Commerce Discussing National Export Strategy With State Dept., Raimondo Says
The Commerce Department is open to establishing a national export strategy to help increase foreign market access for U.S. manufacturers, farmers, carmakers and other industries, Commerce Secretary Gina Raimondo said. Commerce, she said, has noticed a trend of “declining exports,” particularly for smaller companies, and wants to provide more support for U.S. exporters alongside efforts to boost domestic manufacturing in semiconductors and other critical goods (see 2103110047).
“I think there is opportunity,” said Raimondo, speaking during an April 22 meeting of Commerce’s Advisory Committee on Supply Chain Competitiveness. “This is an area that we plan to focus on.” She said she recently spoke with Secretary of State Antony Blinken about a joint effort between the two agencies to create an “export strategy and leveraging all the resources of the federal government.” Raimondo encouraged ideas from industry about how best to support U.S. exports. “I would welcome your ideas, your suggestions, your specific strategies and tactics for what you think we should do in order to, first of all, drive the strategy,” she said, “but also implement it.”

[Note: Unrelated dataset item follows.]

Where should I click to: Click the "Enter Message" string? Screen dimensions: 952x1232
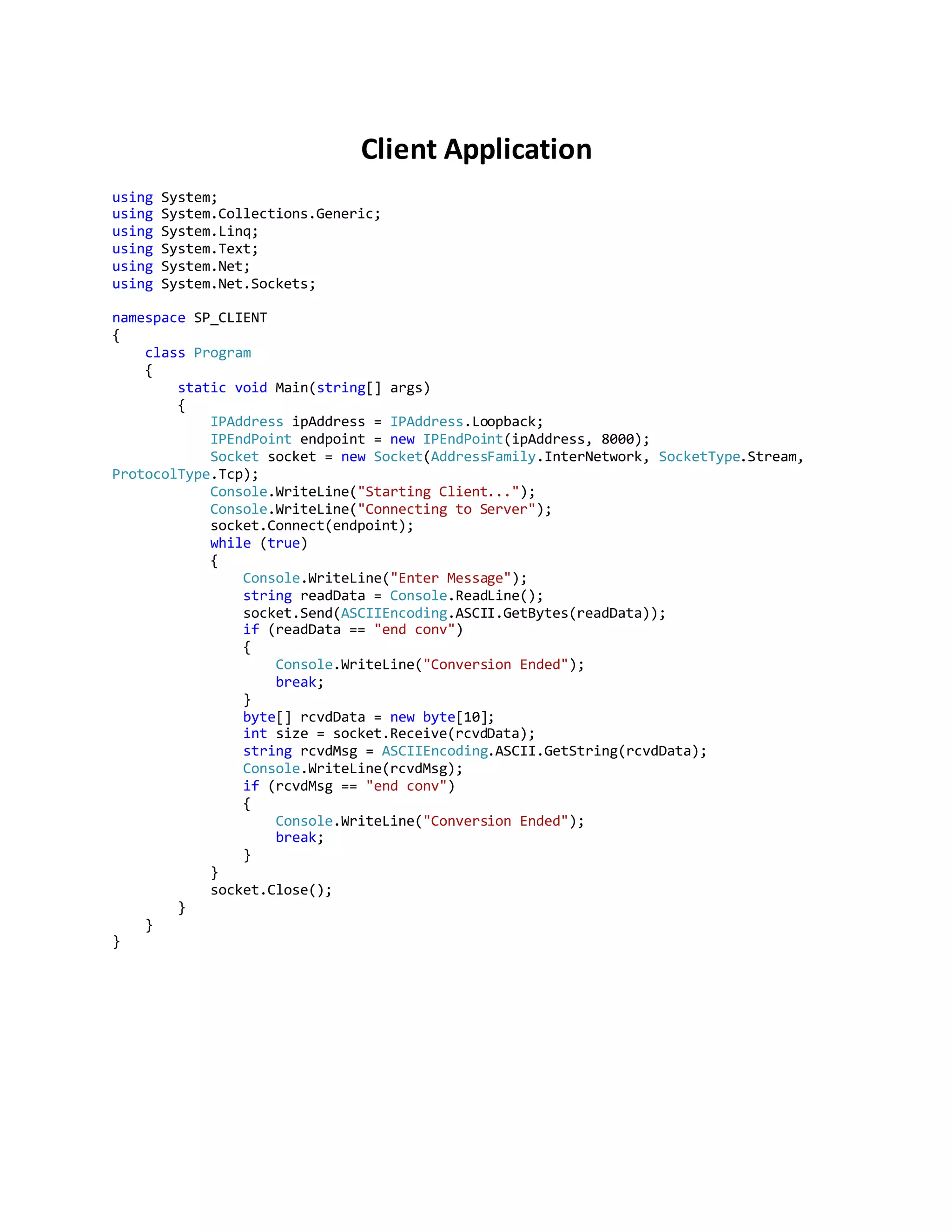click(450, 578)
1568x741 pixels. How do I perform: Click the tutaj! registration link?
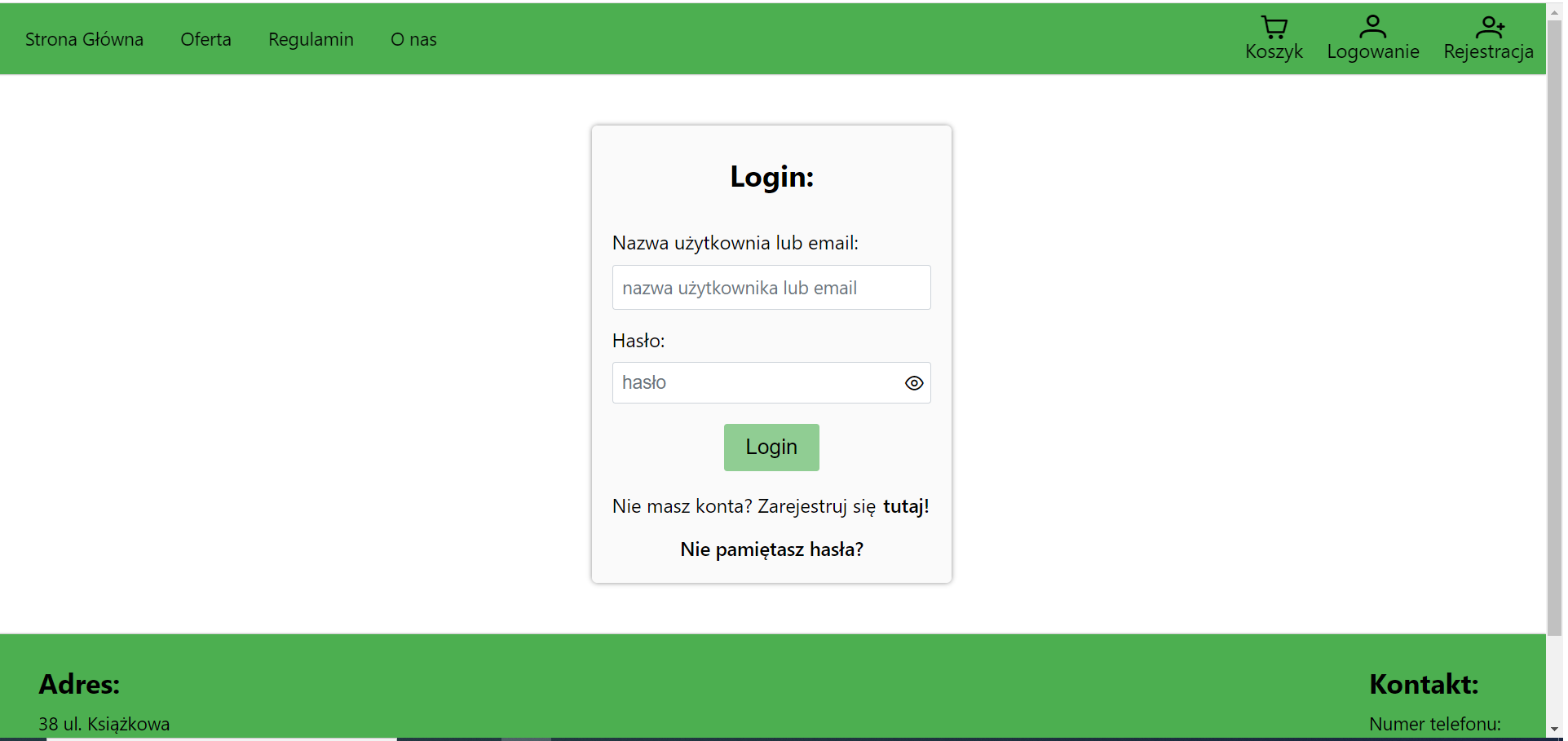point(905,506)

Raimondo also said Commerce is focused on gaining support for President Joe Biden’s jobs plan, which includes increased funding for the semiconductor industry and other critical goods. She also said the administration wants to secure more funding for “port infrastructure” to make trade more efficient. “The president's plan is bold because we have fallen behind. And we feel that it's time to catch up,” Raimondo said. “We're going to be spending a lot of time on this.”
The administration is prioritizing domestic funding and incentives but will still be open to imposing and enforcing U.S. “defensive tools,” Raimondo said, including tariffs and export controls (see 2104070039). She said the U.S. needs to “make sure we have a level playing field so that American companies and small and medium-sized companies in the supply chain have a chance.”
Raimondo also said the administration is undergoing its review of China policies, including tariffs (see 2101250049). “We are right now undergoing a whole-of-government review,” she said. “So I think it's fair to say there may be changes, but it's early for me to say what the changes might be.” Regardless of any policy changes, she said, Commerce will look to hold China accountable for unfair trade actions. “I can tell you this,” Raimondo said. “We believe we need to take a very aggressive posture as it relates to China and do what we need to do in order to counter their anti-competitive actions.”